Rival is the third person to serve as resident composer of the ESO, succeeding Allan Gilliland and John Estacio. And his move from Toronto to Edmonton last year, following the completion of a doctorate in music composition at the University of Toronto, was something of a homecoming for him. Rival is a native Albertan, born in Calgary – although he doesn’t think that helped him land his job.
” There’s nothing more exciting than being the resident composer of a professional orchestra.”
“When I applied, I don’t think they knew where I was from,” he points out. “There was an open call for applications, and about 50 composers applied. It was a thorough process, involving many organizational layers of the orchestra.”
Already, Rival has a promising compositional résumé: his music has been played by Toronto’s Gryphon Trio, it’s been broadcast on CBC radio, and he was a featured composer last year at the Windsor Symphony Orchestra’s Canadian Music Festival. But one of the things that gave him an edge with the ESO, he believes, was his commitment to music education.
“I feel strongly about the educational components of the job,” Rival explains. “Every year we select one or two young composers from high schools to write a piece, and it gets performed at an outdoor festival. A background in education and teaching is something that I brought to the table.”
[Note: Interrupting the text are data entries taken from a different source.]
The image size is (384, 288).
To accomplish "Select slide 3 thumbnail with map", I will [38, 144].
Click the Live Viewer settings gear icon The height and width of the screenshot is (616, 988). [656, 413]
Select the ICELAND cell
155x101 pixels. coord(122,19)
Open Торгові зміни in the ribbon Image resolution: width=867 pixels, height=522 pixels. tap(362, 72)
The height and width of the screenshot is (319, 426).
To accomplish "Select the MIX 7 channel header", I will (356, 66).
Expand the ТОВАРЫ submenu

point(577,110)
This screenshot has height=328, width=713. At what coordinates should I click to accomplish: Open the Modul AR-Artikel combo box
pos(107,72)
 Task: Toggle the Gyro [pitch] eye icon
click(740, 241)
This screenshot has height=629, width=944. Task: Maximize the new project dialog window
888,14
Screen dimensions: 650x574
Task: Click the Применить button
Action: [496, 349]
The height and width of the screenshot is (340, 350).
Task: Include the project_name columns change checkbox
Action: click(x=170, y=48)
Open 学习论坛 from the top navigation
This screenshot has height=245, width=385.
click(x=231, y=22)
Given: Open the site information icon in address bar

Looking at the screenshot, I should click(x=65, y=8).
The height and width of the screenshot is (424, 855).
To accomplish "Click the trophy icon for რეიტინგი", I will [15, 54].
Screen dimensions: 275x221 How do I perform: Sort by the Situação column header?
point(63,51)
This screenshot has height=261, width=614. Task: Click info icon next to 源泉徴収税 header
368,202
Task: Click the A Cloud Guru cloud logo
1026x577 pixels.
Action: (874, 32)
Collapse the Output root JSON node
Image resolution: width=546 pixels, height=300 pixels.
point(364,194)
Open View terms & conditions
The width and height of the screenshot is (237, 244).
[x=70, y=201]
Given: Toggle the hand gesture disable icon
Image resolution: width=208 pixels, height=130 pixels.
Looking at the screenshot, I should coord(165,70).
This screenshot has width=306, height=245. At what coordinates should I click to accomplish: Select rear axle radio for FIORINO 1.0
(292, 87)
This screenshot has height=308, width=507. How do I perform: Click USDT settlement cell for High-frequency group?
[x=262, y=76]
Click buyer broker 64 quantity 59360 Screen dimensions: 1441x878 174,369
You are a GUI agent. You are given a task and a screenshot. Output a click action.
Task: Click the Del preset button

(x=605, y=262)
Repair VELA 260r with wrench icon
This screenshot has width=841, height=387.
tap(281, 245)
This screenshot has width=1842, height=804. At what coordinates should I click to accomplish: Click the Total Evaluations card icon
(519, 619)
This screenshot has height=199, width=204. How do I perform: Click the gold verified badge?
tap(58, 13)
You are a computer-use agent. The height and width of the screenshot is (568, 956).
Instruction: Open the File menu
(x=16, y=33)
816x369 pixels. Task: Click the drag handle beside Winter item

Of course, central to Rival’s two-year residency appointment is composing for the ESO: his job requires him to write two pieces a year for the orchestra. His commitment to the orchestra doesn’t currently allow him much time for other projects. Just before he took up his new position in September, he finished a string sextet that was commissioned by the CBC. Then he plunged into the world of orchestral composition.
Since then he’s finished a tone-poem called Achilles and Scamander, to be premiered at Edmonton’s Winspear Centre by the ESO on March 31. That will be closely followed by his Lullaby – which will first be heard in New York on May 8, when the ESO appears at Carnegie Hall’s Spring For Music Festival.
“The first half of the program will be all-Canadian: pieces by John Estacio, Allan Gilliland and me,” says Rival, with a justifiable touch of pride in his voice. “I think it’s heartening that we’re devoting half of the program to living Canadian composers.”